Moira braced herself for the patented Tierra tackle-pounce-hug she was about to receive. Her sister didn’t disappoint. Moira’s and Justine’s heads knocked together like a pair of bobble-head dolls as Tierra dragged them both into her embrace at once.
“Thank the Goddess!” she wailed, burying her face in Moira’s neck while simultaneously squeezing Aunt Justine’s spleen up to her throat. “You’re alive! You’re home! You’re…soaking wet. What on earth happened to you? How did you get away? How did you—?”
Moira held up her hand. “It’s a long story. Maybe we ought to wait until Claire and Aerin are here so I only have to tell it once.”
“Claire! Aerin!” Tierra hollered at an eardrum-piercing decibel. “Get down here, now!”
Moira heard the shuffling of footsteps overhead, followed by the creaking of stairs announcing her sisters’ descent.
“Holy balls,” she heard Aerin mutter. “Whatever the fuck this summons is for, it better not involve kale.”
“Or tofu,” Claire replied. “If I ever come across the asshat who first cultivated the soybean in the afterlife, I’m going to burn his testicles to cinders.”
They rounded the corner simultaneously and froze in the doorway.
“Look!” Tierra enthused, whipping off her apron. “They’re home.”
Moira hadn’t
been expecting either of them to rush her the way Tierra had. Neither had she expected the narrow-eyed scrutiny she met instead.
Aerin folded her arms across the blouse of the button-down shirt she was only allowed to wear at home since the Horsemen had unanimously decided she was the pick of the litter as far as the killing was concerned. “How do we know it’s really her?” she demanded.
“Good question,” Claire agreed. “A certain bitch who shall remain nameless has gotten awfully good at borrowing bodies lately. And besides, I don’t think the real Moira would have brought Aunt Justine back with her.”
Irritation needled Moira as she stood there in their warm and cozy kitchen.
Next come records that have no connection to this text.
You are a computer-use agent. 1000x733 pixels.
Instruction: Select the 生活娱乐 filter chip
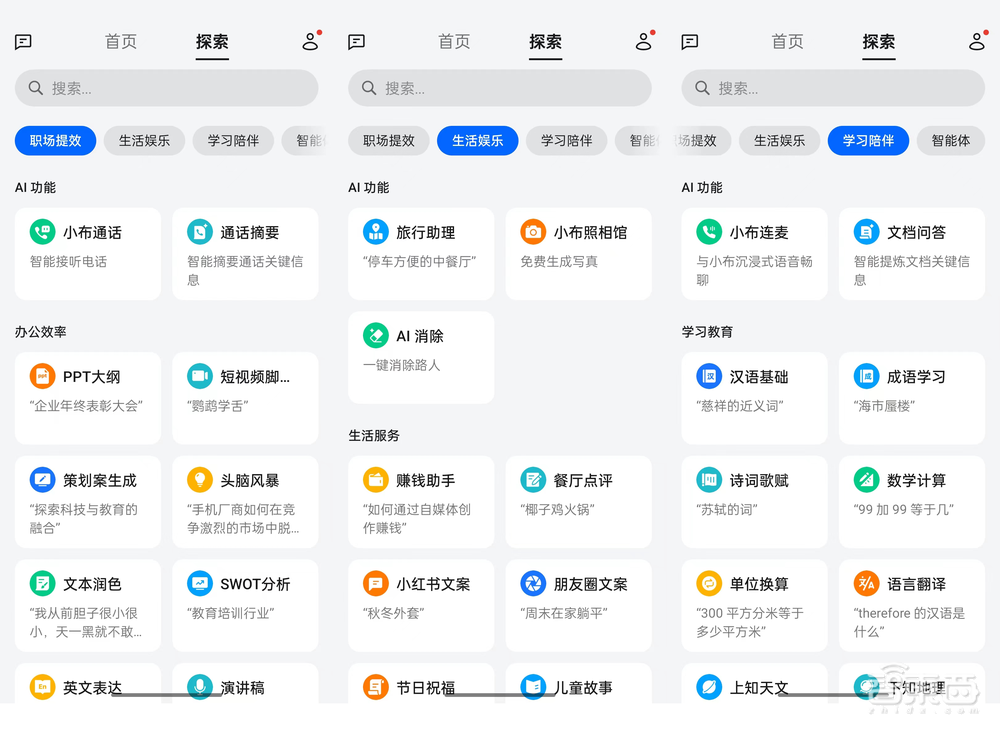477,141
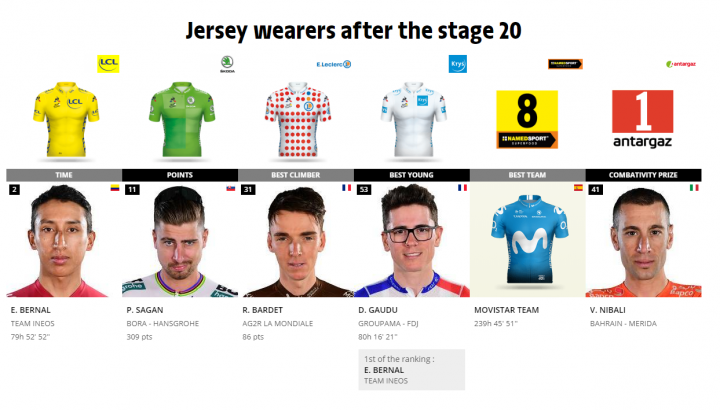Viewport: 720px width, 410px height.
Task: Select the yellow leader jersey image
Action: point(66,119)
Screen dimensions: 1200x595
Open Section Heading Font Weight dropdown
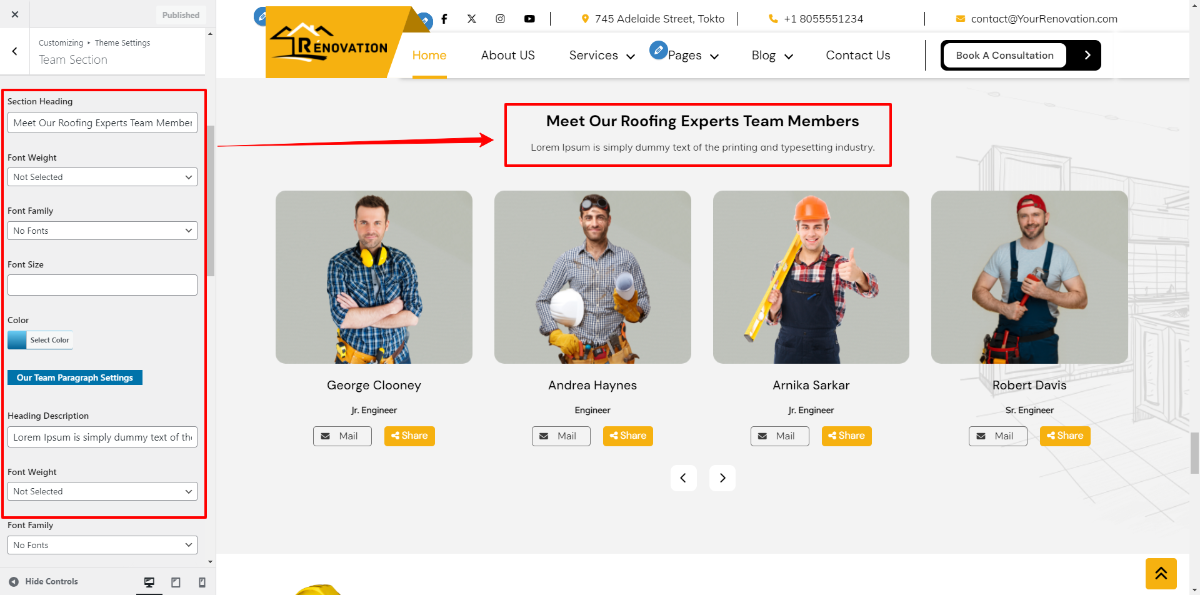[x=102, y=177]
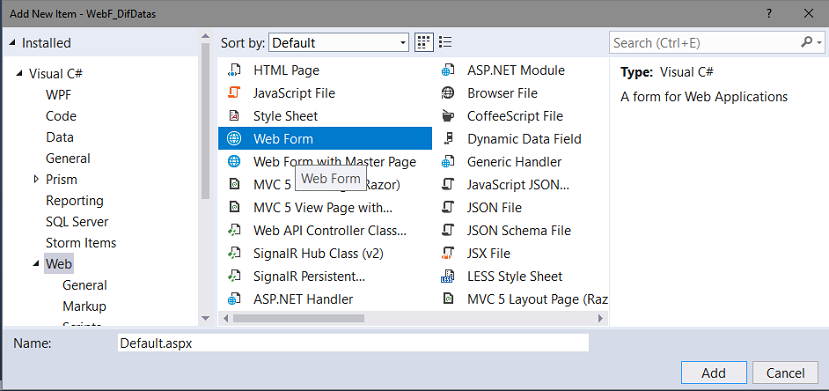
Task: Click the Cancel button
Action: point(785,373)
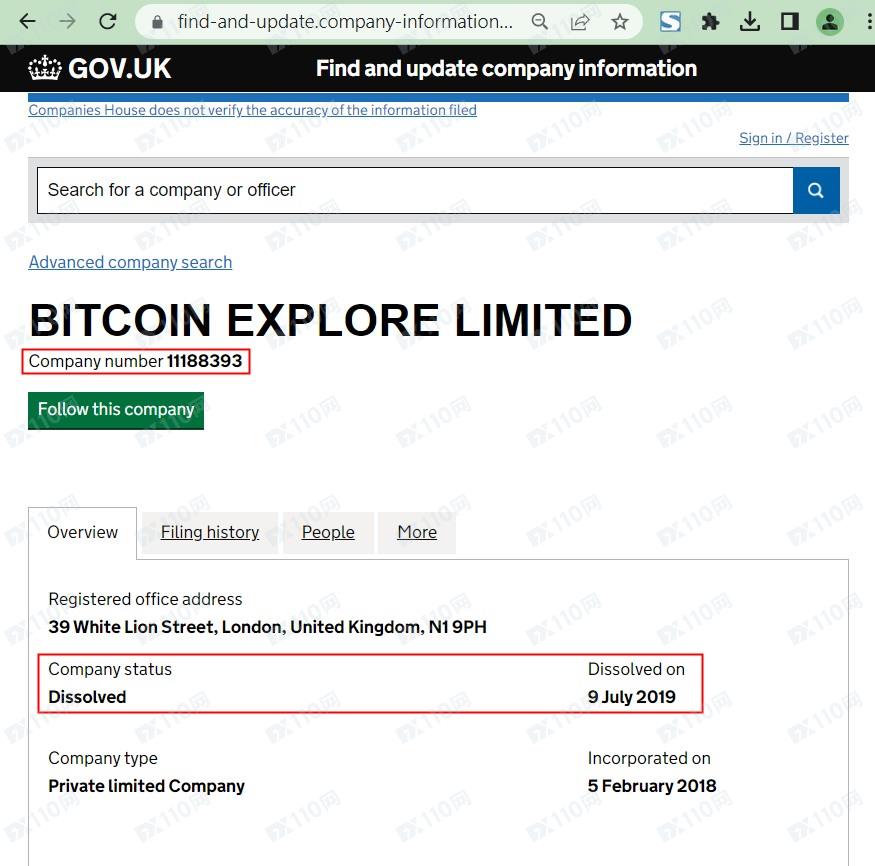Click the browser forward arrow
This screenshot has height=866, width=875.
[67, 21]
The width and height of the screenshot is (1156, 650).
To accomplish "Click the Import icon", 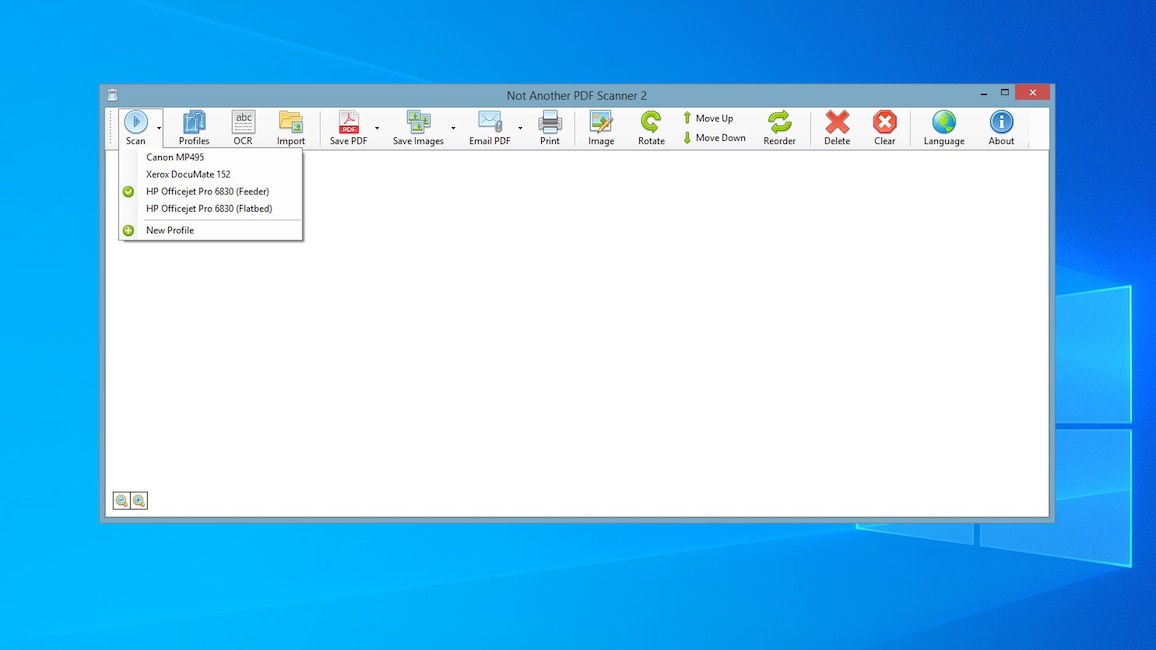I will [291, 127].
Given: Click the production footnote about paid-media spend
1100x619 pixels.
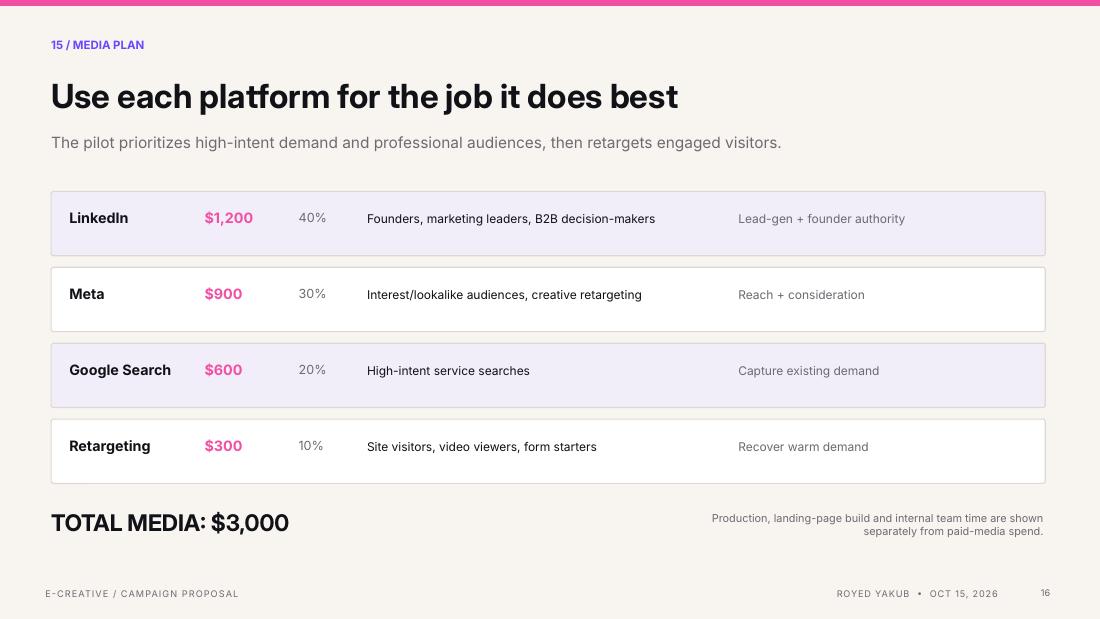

After having surviving a day as Conquest’s captive, patching things up with an aunt who’d tried to kill her, being shot through the chest with an Apocalyptic arrow, inheriting her crown and wand from some watery tart, destroying the Horsemen’s compound, and saving Justine, being asked to prove her identity was just about the last damn straw.
“We buried the hatchet while we were both captives, once and for all,” Justine reported. “That’s why Moira came back to save me.”
“The Moira I know would have buried the hatchet in the back of your head,” Claire pointed out.
Moira pulled up a stool from the counter and plopped onto it. “How exactly would you like me to prove my identity?”
“What if she told us something only Moira would know?” Claire suggested.
“Well there’s a short list,” Aerin snorted.
“Would this help?” Moira lifted her tank-top and retrieved her wand from the waistband of her cut-offs, setting it on the kitchen island.
Tierra, Claire, and Aerin gasped in unison.
Even in the pedestrian light, it glowed iridescent like the inside of a clamshell.
“Where did you get that?” Tierra asked.
“Same place I got this.” Moira motioned to Justine, who handed her a canvas bag. Moira reached inside and withdrew the intricate crown, holding it up so the jeweled points caught the light before delicately depositing it on a kitchen towel. “It didn’t exactly go with my outfit, and truth to tell, I kinda felt like a fool wearing it.”